In other threads I've seen comments about achieve better milage figures after a clean/detail. How sensitive is turbulence and separation to surface finish, in objects of car/motorhome size? Roughly what sized Reynolds number is involved?

Whatever I build is going to be 'homebuilt', and I haven't been planning on having to get it mirror smooth! Motorhomes/caravans have windows on the sides, which involves surface irregularities of a few mm. I'm planning polycarbonate sealed solar panels on the top, which are of about 3mm thickness (1/8").
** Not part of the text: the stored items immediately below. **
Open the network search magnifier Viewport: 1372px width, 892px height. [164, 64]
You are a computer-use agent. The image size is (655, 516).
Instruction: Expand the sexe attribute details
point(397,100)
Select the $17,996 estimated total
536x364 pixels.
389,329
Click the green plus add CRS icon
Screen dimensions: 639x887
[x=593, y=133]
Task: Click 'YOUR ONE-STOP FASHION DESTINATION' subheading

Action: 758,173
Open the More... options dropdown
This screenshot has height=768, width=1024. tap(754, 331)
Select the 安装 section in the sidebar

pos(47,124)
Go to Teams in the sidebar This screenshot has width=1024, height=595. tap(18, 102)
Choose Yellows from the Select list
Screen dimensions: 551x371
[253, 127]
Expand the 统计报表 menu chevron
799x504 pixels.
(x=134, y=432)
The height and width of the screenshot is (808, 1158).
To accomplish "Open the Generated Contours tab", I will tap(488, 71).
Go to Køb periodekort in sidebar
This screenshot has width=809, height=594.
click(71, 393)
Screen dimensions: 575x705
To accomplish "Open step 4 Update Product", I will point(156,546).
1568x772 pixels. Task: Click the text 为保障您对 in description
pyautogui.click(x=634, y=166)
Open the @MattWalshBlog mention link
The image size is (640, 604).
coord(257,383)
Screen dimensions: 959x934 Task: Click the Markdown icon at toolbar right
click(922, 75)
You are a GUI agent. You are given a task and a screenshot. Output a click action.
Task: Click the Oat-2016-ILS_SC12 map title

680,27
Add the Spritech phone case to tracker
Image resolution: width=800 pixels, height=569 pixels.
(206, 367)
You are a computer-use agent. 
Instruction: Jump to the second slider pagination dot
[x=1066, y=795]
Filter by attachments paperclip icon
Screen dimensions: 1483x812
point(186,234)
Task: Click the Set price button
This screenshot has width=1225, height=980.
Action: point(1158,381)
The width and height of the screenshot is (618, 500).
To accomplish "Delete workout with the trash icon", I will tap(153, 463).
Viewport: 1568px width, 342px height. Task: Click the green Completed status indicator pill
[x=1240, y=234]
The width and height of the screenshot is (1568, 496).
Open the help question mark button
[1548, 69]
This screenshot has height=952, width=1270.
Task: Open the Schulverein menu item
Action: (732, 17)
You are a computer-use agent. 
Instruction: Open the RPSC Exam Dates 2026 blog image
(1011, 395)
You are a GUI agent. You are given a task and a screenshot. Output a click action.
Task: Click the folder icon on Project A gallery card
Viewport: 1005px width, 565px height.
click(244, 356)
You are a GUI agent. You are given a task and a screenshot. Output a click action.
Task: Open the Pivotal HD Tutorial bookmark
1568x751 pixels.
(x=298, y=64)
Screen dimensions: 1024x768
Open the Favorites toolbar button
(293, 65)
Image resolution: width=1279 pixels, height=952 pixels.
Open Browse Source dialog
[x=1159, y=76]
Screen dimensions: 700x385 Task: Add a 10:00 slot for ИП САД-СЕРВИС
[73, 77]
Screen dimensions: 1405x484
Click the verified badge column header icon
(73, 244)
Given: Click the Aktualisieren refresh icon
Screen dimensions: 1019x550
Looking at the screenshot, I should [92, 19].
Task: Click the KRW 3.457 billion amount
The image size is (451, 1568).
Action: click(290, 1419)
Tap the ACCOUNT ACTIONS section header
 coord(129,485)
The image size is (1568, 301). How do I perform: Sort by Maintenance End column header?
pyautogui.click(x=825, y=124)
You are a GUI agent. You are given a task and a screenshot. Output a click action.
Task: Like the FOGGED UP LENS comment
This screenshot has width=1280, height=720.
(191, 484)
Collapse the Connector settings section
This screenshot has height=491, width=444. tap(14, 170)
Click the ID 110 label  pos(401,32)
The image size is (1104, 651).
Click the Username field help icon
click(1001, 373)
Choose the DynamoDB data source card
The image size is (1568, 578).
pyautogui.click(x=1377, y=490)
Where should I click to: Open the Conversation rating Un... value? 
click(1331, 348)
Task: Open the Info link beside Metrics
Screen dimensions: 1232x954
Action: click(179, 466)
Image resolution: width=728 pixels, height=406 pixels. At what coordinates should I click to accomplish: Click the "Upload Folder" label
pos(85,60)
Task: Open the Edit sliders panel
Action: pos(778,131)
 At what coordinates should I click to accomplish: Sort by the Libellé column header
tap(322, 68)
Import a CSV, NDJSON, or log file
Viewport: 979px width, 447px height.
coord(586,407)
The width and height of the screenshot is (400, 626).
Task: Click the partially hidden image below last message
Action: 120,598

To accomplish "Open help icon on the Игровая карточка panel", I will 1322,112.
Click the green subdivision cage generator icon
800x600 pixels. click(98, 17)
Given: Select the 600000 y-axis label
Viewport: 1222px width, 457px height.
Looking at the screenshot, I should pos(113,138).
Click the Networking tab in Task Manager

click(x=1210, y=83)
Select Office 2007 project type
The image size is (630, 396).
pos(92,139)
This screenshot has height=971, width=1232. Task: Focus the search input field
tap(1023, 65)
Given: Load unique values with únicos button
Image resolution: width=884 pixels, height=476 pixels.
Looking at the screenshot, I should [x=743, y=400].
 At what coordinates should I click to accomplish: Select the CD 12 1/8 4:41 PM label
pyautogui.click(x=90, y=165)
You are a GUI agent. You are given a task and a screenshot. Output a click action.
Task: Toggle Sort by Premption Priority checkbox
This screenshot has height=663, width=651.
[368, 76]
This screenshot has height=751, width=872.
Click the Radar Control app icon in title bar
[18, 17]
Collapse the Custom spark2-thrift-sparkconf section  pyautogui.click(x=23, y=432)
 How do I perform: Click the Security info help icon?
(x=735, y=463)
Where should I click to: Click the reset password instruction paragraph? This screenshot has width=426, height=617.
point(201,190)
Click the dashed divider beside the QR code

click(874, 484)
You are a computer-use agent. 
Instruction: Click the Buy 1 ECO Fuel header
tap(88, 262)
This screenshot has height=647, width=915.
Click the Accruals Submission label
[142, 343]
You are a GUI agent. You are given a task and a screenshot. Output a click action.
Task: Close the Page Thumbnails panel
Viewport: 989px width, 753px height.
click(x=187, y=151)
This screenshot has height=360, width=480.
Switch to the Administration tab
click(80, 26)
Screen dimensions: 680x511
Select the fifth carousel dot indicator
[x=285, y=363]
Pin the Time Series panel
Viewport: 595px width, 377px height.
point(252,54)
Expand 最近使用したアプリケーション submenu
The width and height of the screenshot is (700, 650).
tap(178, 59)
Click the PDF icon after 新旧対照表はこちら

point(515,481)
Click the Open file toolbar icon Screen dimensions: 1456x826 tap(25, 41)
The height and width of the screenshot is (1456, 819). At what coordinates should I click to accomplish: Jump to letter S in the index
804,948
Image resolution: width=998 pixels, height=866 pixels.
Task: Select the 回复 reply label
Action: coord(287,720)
I was just planning on gluing them on as is, leaving the 3mm vertical edge around each panel.

Will these kind of surface imperfections have no/little effect, or be beneficially tripping the boundary layer and causing minor turbulence that assists laminar flow beyond that (like a golf ball, or slide 20 in that presentation link above), or just destroy laminar flow and mess up aero properties?
The mechanism which rules the transition from a laminar,to,turbulent boundary layer,occurs at a scale smaller than the surface roughness of glossy paint.
It's called 'critical surface roughness' and there's nothing to be done about it.
Even on a Messerschmitt fighter aircraft,the difference between a polished surface and flat paint makes no difference to performance.
On a laminar airfoil it would,but only at flight conditions,at very high distance from the ground,in calm air.
You won't have any laminar boundary layer on your vehicle,and that's actually a good thing.
Minor surface defects may be embedded within the thickness of the boundary layer,not affecting the laminar inviscid flow outside the boundary layer.
For the hard edge on the PVs,you could soften that with caulk.